Automatic programming is the ultimate programmer’s dream: the programmer specifies what he wants (e.g., a sorting procedure), and the computer produces a program (e.g., the merge sort) that captures his intent. Realizing this dream requires the computer to synthesize an implementation and to verify its correctness—two tasks that are unachievable in a world of arbitrary programs and specifications. But in a finite world, which bounds the size of program executions and inputs, both synthesis and verification become search problems, mechanizable by reduction to satisfiability solving.

Yet building practical verification or synthesis tools is no easy task, even with the availability of high-performance solvers. Real applications require the underlying solver to explore astronomically large search spaces while looking for an implementation that satisfies a given specification (synthesis) or a program state that violates it (verification). As a result, straightforward reductions to satisfiability seldom scale in practice, and it takes months or years of expert work to build a practical tool for a new application domain.

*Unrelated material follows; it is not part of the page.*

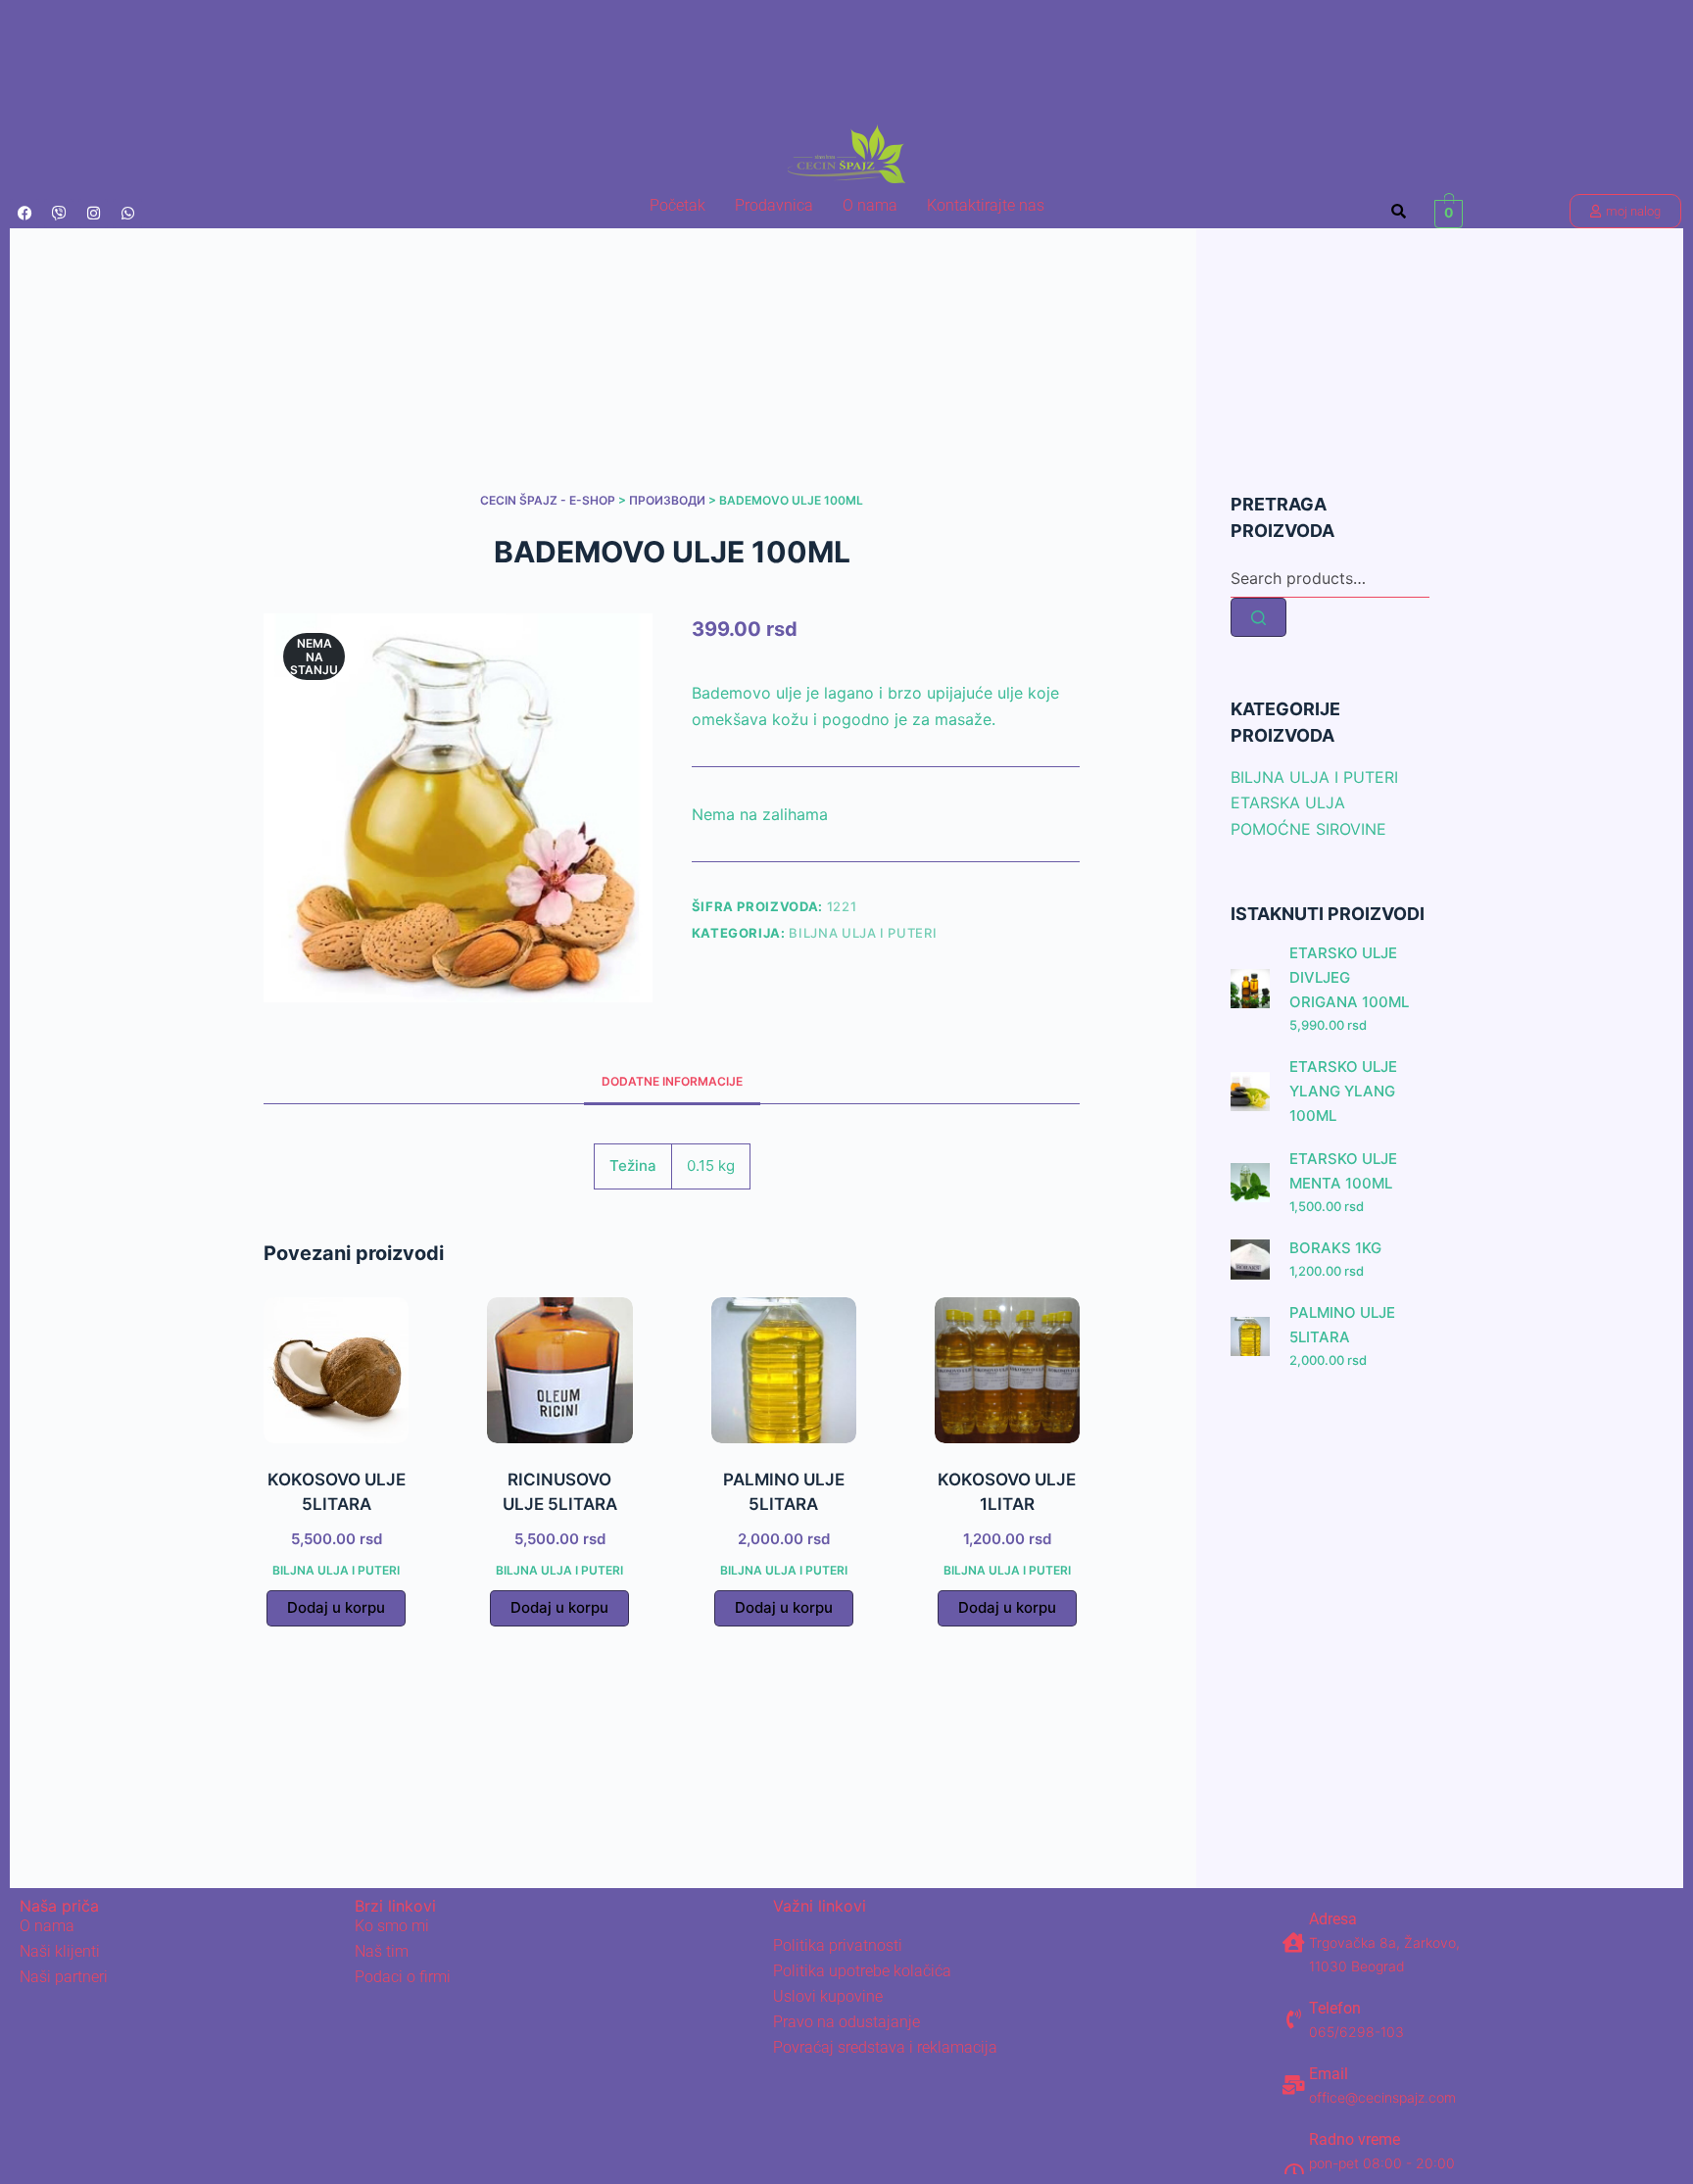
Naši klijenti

In this talk, I will describe some of the solver-aided tools I have built over the years, the lessons I learned from these experiences, and their reflection in my current work on solver-aided languages. To successfully navigate massive search spaces, a tool needs to employ clever encodings and efficient code, but above all, it must expose the right abstractions. The right abstraction enables the tool’s client, be it a programmer or another tool, to provide domain-specific knowledge that can exponentially accelerate the underlying search. This acceleration, in turn, makes it possible to synthesize and verify real programs in a wide variety of application domains, from safety-critical software to router configuration to K-12 education. When such abstractions are built into a programming language, these benefits carry over to the task of creating the tools themselves, making it possible for every programmer to realize his own dream of automatic programming.

Emina Torlak is an Assistant Professor at the University of Washington, working at the intersection of programming languages, formal methods, and software engineering. She received her Bachelors (2003), Masters (2004), and Ph.D. (2009) degrees from MIT, and subsequently worked at IBM Research, LogicBlox, and as a research scientist at U.C. Berkeley. Her research aims to help people create better software more easily. As part of this agenda, she develops new languages and tools for computer-aided design, verification, and synthesis of software. Emina is the creator of the Kodkod constraint solver, which has been used in over 70 academic and industrial tools for software engineering. Her current work integrates constraint solvers into the Rosette programming language, which enables easy creation of solver-based tools for all kinds of systems, from radiotherapy machines to automated algebra tutors. Emina is a Sloan Research Fellow (2016) and a recepient of the AITO Dahl-Nygaard Junior Prize (2016).